Flagship Case Study
Agentic AI Production Harness
A runnable full-stack AI reference project for the layer most agent demos are missing: product UX, workflow control, retrieval grounding, typed tool execution, human approval, evaluation, traces, and operational readiness.
Problem
Agent demos often work in controlled paths but fail when real users introduce ambiguity, stale context, risky actions, partial inputs, tool failures, and production constraints. This harness shows how to make those risks visible and manageable.
Build status
The project now includes a dependency-free runnable Node demo, a golden workflow eval suite, a tool contract schema, trace artifacts, and a visual trace mock. Connecting the mock to generated traces is the next upgrade.
Run it locally
cd examples/agentic-ai-production-harness npm run demo npm run eval
Trace viewer mock
What the harness makes visible
Intent router
tool_request_with_human_approval
Detected a state-changing support action that requires review.
Retriever
2 policy documents found
Refund Policy and Account Cancellation Policy were used as grounding evidence.
Tool contract validation
valid high-risk action
JSON schema validated the action type, customer id, reason, evidence ids, and approval requirement.
Approval gate
waiting for reviewer
The workflow pauses before account cancellation or refund execution.
Eval signals
pass with review
Groundedness, tool success, approval routing, latency, and cost are captured in the trace.
Full-stack AI system map
The layers I design together
AI Product UX
Copilot screens, review queues, dashboards, feedback, and trust signals.
Frontend State + Events
Streaming responses, loading states, user corrections, and workflow progress.
Backend Workflow Layer
APIs, auth, queues, state machines, orchestration, and human approval paths.
RAG + Data Layer
Documents, metadata, embeddings, retrieval, citations, freshness, and permissions.
Model + Agent Layer
LLM calls, tool contracts, routing, fallback logic, and controlled agent actions.
Eval + Observability
Traces, prompt versions, golden workflows, cost, latency, quality checks, and release gates.
Inspectable artifacts
These repository artifacts make the case study inspectable without pretending the full UI is finished.
Runnable demo README
Run npm run demo or npm run eval to inspect workflow routing, evidence retrieval, approval gates, traces, and eval output.

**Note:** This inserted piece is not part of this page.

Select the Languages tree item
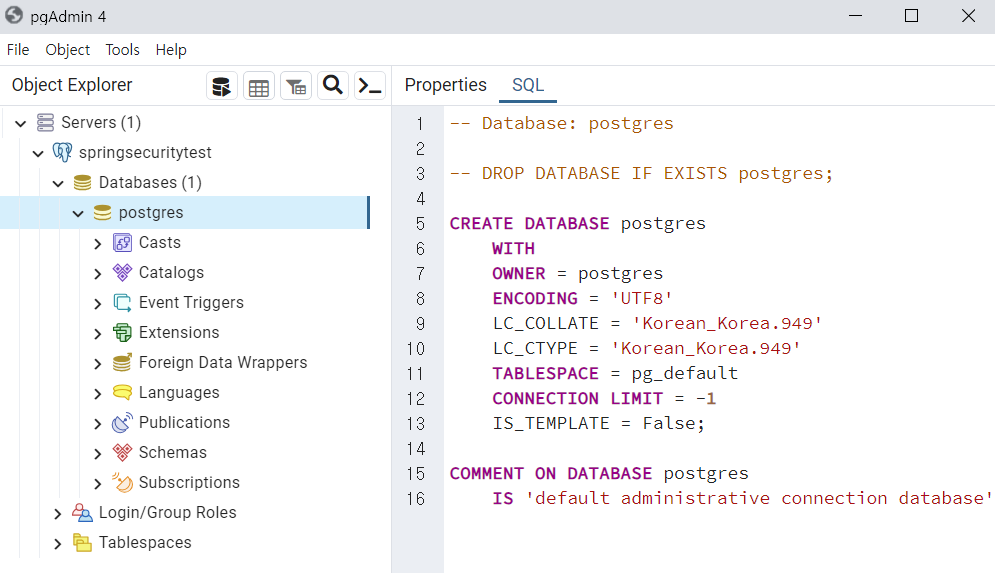 click(179, 393)
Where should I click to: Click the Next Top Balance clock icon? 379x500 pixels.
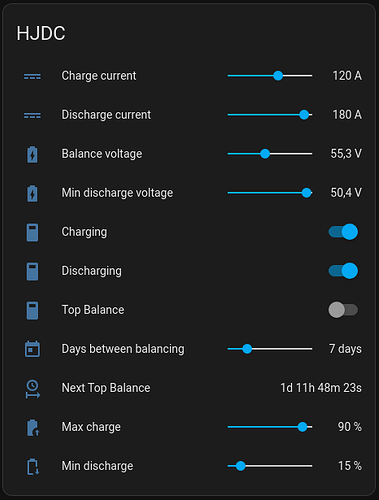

Golden workflow eval dataset
Sample scenarios for policy questions, tool approval, stale documents, and ambiguous requests.
Tool contract schema
JSON schema for validating state-changing support actions before execution.
Sample trace
Example trace showing routing, retrieval, tool validation, approval gate, latency, cost, and quality signals.
Architecture flow
User request -> Intent router -> Planner node -> Retriever + policy checker -> Tool execution gateway -> Human approval checkpoint when needed -> Response composer -> Evaluation runner -> Trace and metrics dashboard
Request intake and intent router
Classifies whether the user needs retrieval, tool execution, human review, or a normal response path.
Planner node
Breaks the task into controlled steps and records assumptions before any tool is called.
Retriever and policy checker
Fetches grounded context, checks document freshness, validates access rules, and prepares citations.
Tool execution gateway
Runs only approved tools with typed inputs, output validation, audit logs, and fallback handling.
Human approval checkpoint
Routes risky or irreversible actions to a reviewer instead of allowing fully autonomous execution.
Evaluation and trace layer
Scores groundedness, task completion, latency, cost, tool-call success, and failure categories.
Mock product states
- •User request intake with task type and risk label
- •Retrieved evidence panel with source, freshness, and citation status
- •Tool approval queue for risky or irreversible actions
- •Trace timeline showing prompt version, retrieved context, tool calls, latency, and cost
Failure modes covered
- •Wrong intent route
- •Stale retrieved document
- •Risky tool request
- •Malformed tool output
- •Prompt regression
- •Latency or cost spike
Evaluation table
| Scenario | Expected behavior | Signal |
|---|---|---|
| Policy question with fresh source | Answer with citation and freshness note | Groundedness + citation coverage |
| Request needs external tool action | Route through tool contract and approval rule | Tool-call success + approval rate |
| Stale retrieved document | Warn or fallback instead of confident answer | Freshness handling |
| Ambiguous user request | Ask clarification before planning actions | Workflow completion quality |
Implementation roadmap
- Connect the visual trace viewer to generated demo output.
- Add human approval UI mock for risky tool requests.
- Add a small retrieval corpus with document freshness and permission examples.
- Add demo GIF and screenshots for the portfolio case study page.
- Publish companion build notes explaining the implementation decisions.